UL144, a viral orthologue of HVEM.

An interesting connection between the TNF related cytokines and the ß-herpesviruses is the ul144 orf encoded by virulent isolates of human CMV. We originally identified UL144 as an orthologue of the herpesvirus entry mediator (HVEM), a member of the TNF receptor superfamily. Recently, with the identification of HVEM as a ligand for B and T lymphocyte attenuator (BTLA, a negative costimulatory molecule of the Ig-domain containing class of molecules) we have identified UL144 as a BTLA binding partner. Similar to HVEM, the interaction of UL144 with BTLA on the surface of activated CD4 T cells inhibits their proliferation.

We are deciphering how UL144 might function in the context of human CMV infection. Utilizing genetic mutants of human CMV that lack UL144, UL144 expression and functional consequences of UL144-BTLA interaction are being explored in various cell types (dendritic cells, endothelial cells, fibroblasts). The presence of memory CD4 and CD8 T-cells are critical for controlling human CMV disease in immunosuppressed patients. UL144-mediated regulation of memory T-cells specific for human CMV antigens may play an important role in these cases, and we are actively pursuing research in this area.

Regulation of type I interferons during viral infection by the lymphotoxin cytokine system.
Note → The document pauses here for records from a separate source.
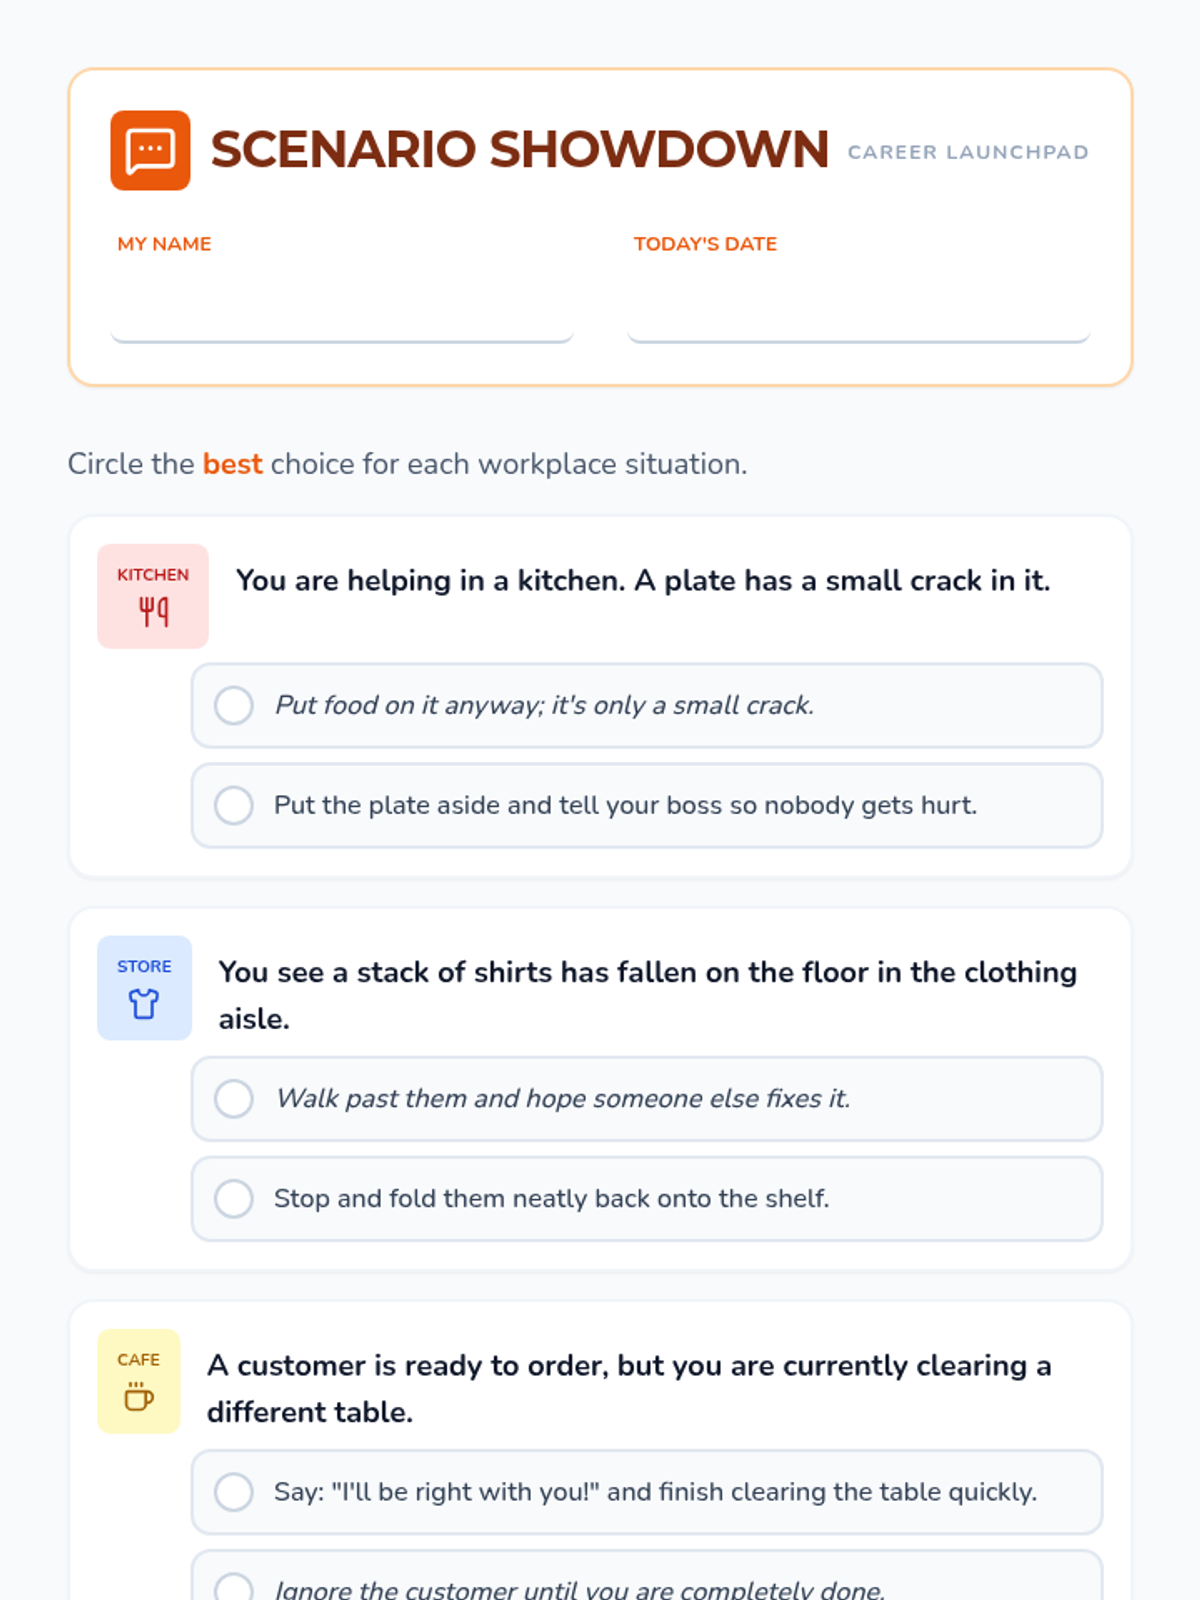This screenshot has width=1200, height=1600.
Task: Select 'Ignore the customer' radio option
Action: 234,1589
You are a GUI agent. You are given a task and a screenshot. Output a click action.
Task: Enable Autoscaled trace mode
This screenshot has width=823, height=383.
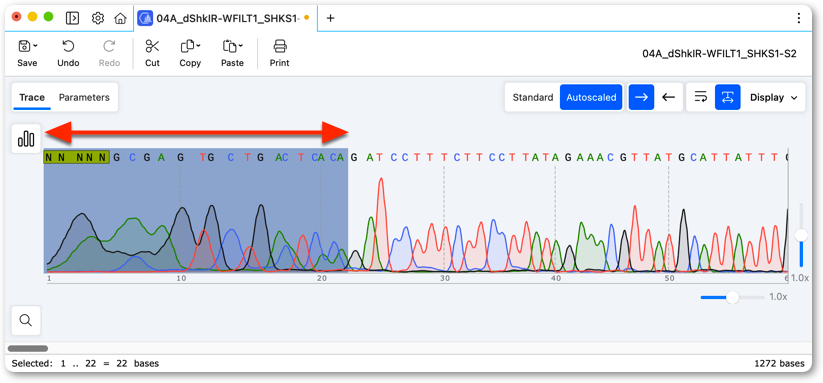(591, 97)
Several years ago we demonstrated that cultured cells infected with human cytomegalovirus (CMV) produced significantly higher levels of interferon (IFN)ß when they were treated with either lymphotoxin (LT)a or LTa1ß2, which transmit their signals through either TNFR or LTßR, respectively. The IFNß then reversibly inhibited human CMV replication in the absence of cellular elimination, establishing a state of coexistence between the virus and its host cell. Because CMV (a ß-herpesvirus) is able to maintain a lifelong, persistent infection in its host without overt pathogenicity, this suggested that the LTaß cytokine system was important in regulating the balance between this persistent virus and its host.

Recently we have gone on to show that direct signaling by the LTaß cytokine system is required for resistance of mice to CMV infection, bringing in vivo relevance to our previous observations with human CMV. Mice that are genetically deficient in components of the LTaß system are highly sensitive to infection with mouse CMV, showing severely reduced levels of IFNaß production in vivo. Treatment of LTa or LTß deficient mice at the time of CMV infection with an agonistic antibody recognizing the LTßR restores IFNaß production and extends the survival of the mice. This places the LTaß system at a critical crossroads in regulating antiviral innate immune defense, and possibly for the generation of efficient adaptive immune responses as well.

We have also recently begun to study the requirement of the LTaß system in the regulation of innate defenses to influenza infection. It is known that IFNaß is important for host defense to influenza, and we hypothesize that the LTaß system may contribute to the regulation of IFNaß during flu infection, as it does in the case of CMV. Because influenza replication is largely restricted to the lung epithelium, as opposed to CMV which replicates systemically, this viral system will allow us to assess the contribution of LTaß signaling in the airways.